The evolutionary arms race between plants and insects involves not only direct defense and counter-defense but also sophisticated resource manipulation. However, how herbivorous insects exploit host nutritional signals for adaptation remains unclear. This study investigates how the small brown planthopper (SBPH, Laodelphax striatellus ) manipulates host plant carbohydrate allocation, and to elucidate the molecular mechanisms by which the acquired glucose enhances SBPH fecundity and insecticide tolerance. Using molecular, pharmacological, and biochemical approaches, we found that SBPH infestation induced systemic carbohydrate reallocation in rice, elevating whole-plant glucose levels by promoting aerial accumulation while depleting root reserves.
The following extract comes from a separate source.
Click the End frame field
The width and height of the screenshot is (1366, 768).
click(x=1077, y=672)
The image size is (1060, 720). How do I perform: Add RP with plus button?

Host-derived glucose enhanced SBPH fecundity by activating the target of rapamycin (TOR) pathway, upregulating juvenile hormone (JH) signaling, and increasing vitellogenin production. For imidacloprid tolerance, glucose boosted glutathione S-transferase (GST) activity via two synergistic mechanisms: by upregulating glutamate cysteine ligase (GCL) to increase glutathione synthesis, and transcriptionally via the glucose-TOR-JH axis to induce LsGSTe1 and LsGSTo1 expression. Our findings establish host-derived glucose as a central signaling molecule that SBPH exploits to simultaneously optimize reproduction and insecticide resistance. This reveals a multifaceted resource-manipulation strategy in insect pests and identifies the glucose-TOR-JH axis as critical molecular targets for developing nutrient-based pest control strategies.